Co ma teraz zrobić szeroko pojęta władza z tym protestem? PiS odżegnuje się od jego siłowego zakończenia.
Uważam, że matki powinny być wyprowadzone z Sejmu, a dzieci odwiezione do domów. W Sejmie musi być porządek. Podobnego zdania jest wielu internautów. Nie można tolerować takiego dziadostwa.
Niektórzy analitycy sympatyzujący z rządem uważają, że ten protest to element szerszej strategii opozycji. Nie wyszedł wariant „ulica i zagranica”, to teraz opozycja będzie mobilizować do protestów kolejne grupy społeczne, bo każda z nich ma jakieś niezaspokojone interesy i roszczenia. Zapominając przy tym – jak PO – że sama będąc władzą niewiele w tych sprawach zrobiła. Pani uważa podobnie?
Jestem dokładnie tego samego zdania. To na 100, a nawet 200 procent nowa strategia opozycji. Ale oni to przegrają z kretesem, bo myślą, że Polacy są idiotami. A ludzi mamy mądrych, którzy wiedzą i rozumieją, co się dzieje. I ludzie pójdą w tej sprawie za PiS-em.
Rozmawiał Jaromir Kwiatkowski, dziennikarz z Rzeszowa.

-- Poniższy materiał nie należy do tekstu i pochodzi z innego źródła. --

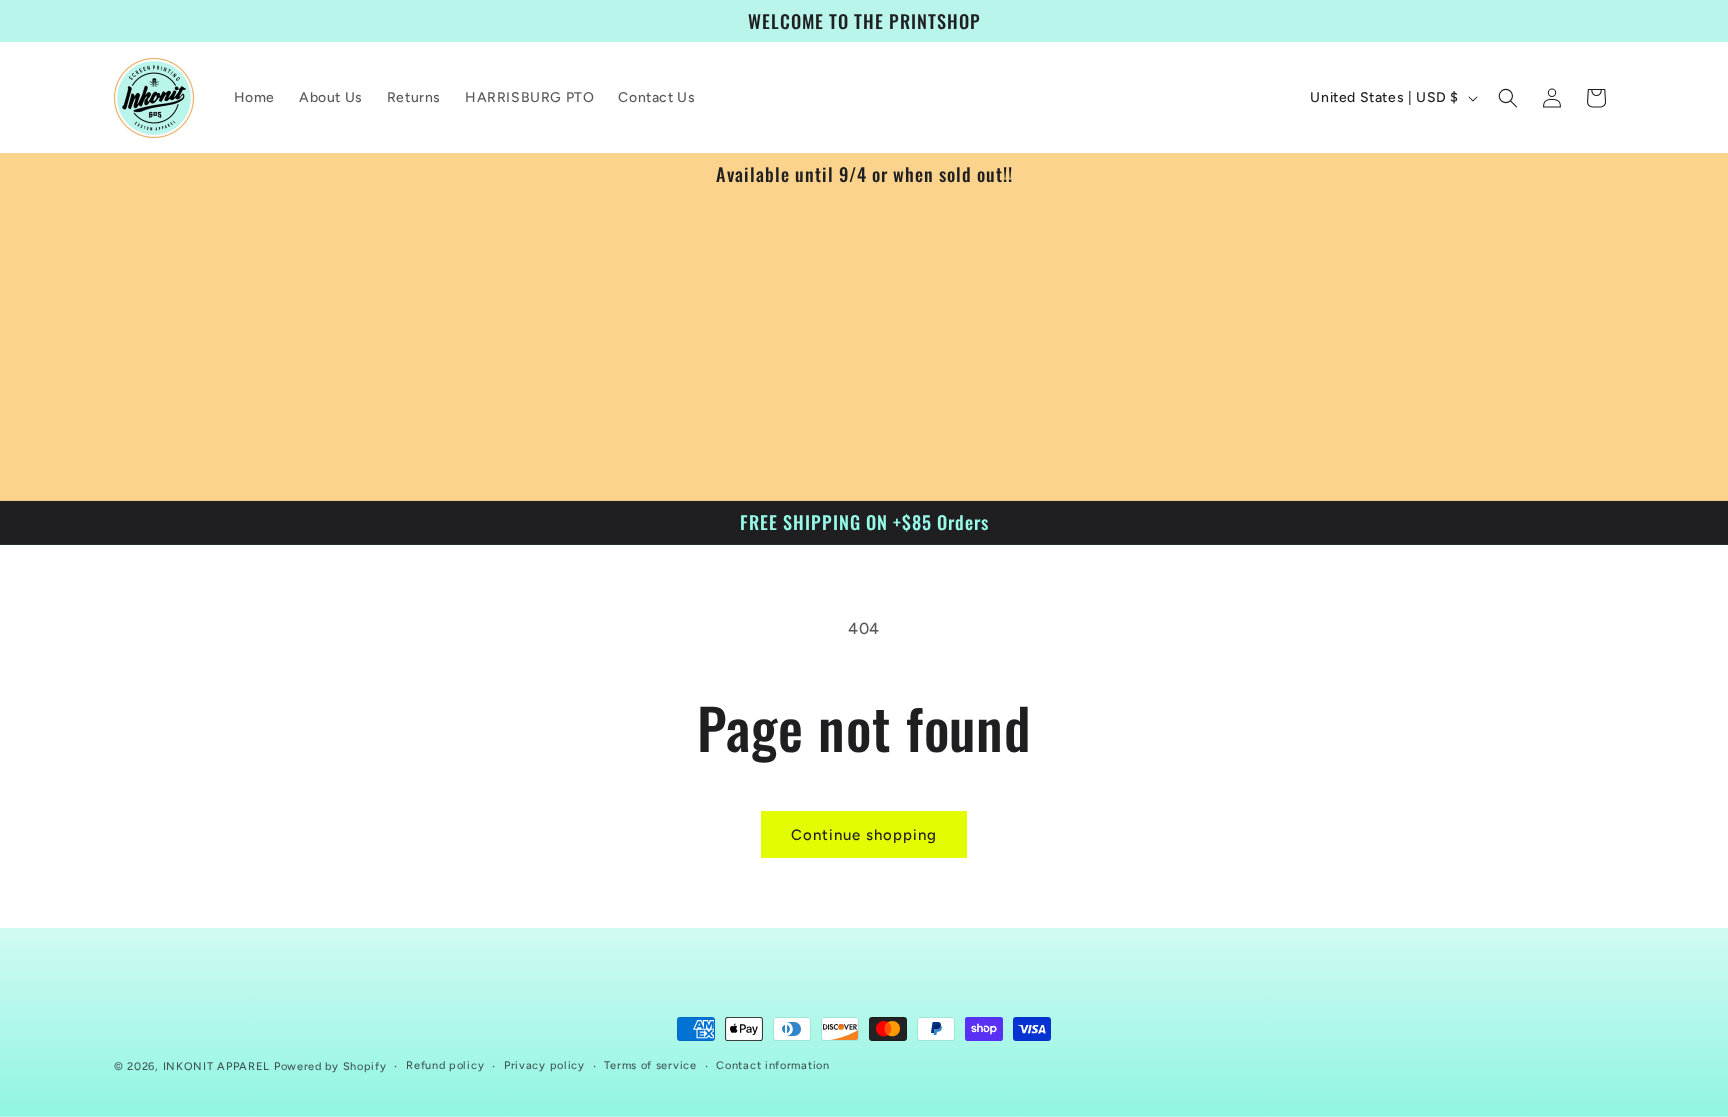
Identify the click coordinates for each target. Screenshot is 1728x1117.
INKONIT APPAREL (217, 1066)
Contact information (772, 1065)
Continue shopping (864, 835)
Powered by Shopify (330, 1066)
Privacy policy (544, 1065)
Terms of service (650, 1065)
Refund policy (445, 1065)
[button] (1508, 98)
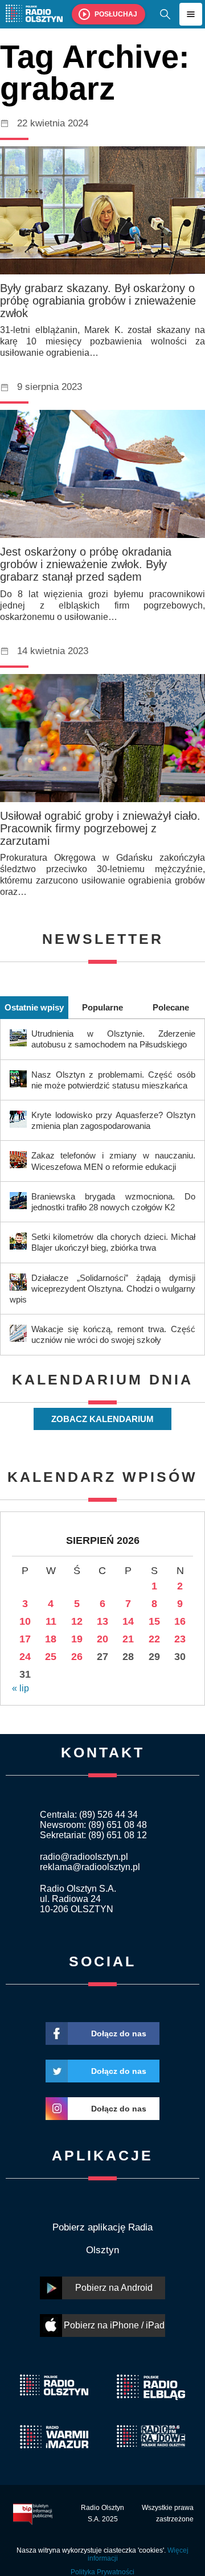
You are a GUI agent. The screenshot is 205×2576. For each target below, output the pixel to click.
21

Paweł Szkutnicki z Mielca, dziś 32-latek, w listopadzie 2000 roku w wyniku wylewu krwi do rdzenia kręgowego został sparaliżowany czterokończynowo (ręce i nogi). Może poruszać tylko głową. Oddycha przy pomocy respiratora. Lekarze dawali chłopcu miesiąc życia. Paweł żyje do dziś. Po prawie 18 latach intensywnej rehabilitacji w Polsce i Stanach Zjednoczonych wykonuje – w odciążeniu – ruchy obiema rękami i nogami i jest w stanie oddychać samodzielnie do czterech godzin dziennie. Przyczyny choroby nie udało się zdiagnozować do dziś.
Paweł jest bohaterem książki Jaromira Kwiatkowskiego „Cierpienie nauczyło mnie radości. Wszystkie K2 Pawła Szkutnickiego”, wydanej przez krakowskie Wydawnictwo eSPe, której patronują m.in. tygodnik „Sieci” i portal wPolityce.pl.